What the task requires =
Turn the entries below into a numbered list, skipping blank lines. Leave the pictures out of the answer.

Extracted records =
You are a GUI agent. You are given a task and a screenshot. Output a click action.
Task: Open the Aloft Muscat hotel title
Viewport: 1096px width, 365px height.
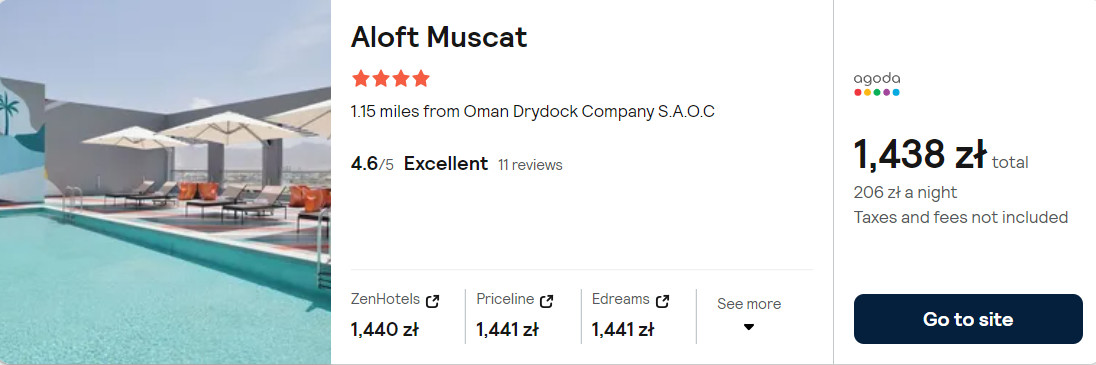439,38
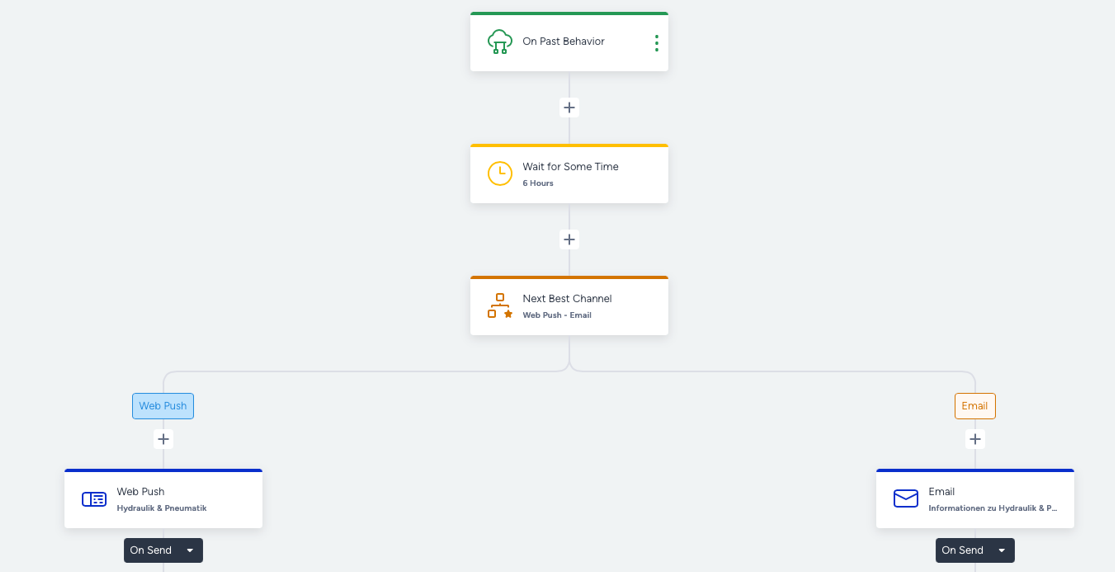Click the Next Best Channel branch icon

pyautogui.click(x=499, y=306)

Written solution =
1. You are a GUI agent. You are given a task and a screenshot. Output a click action.
2. Task: Open the Aloft Muscat hotel title
3. Viewport: 1096px width, 365px height.
4. 439,38
5. Click the Next Best Channel branch icon
6. pyautogui.click(x=499, y=306)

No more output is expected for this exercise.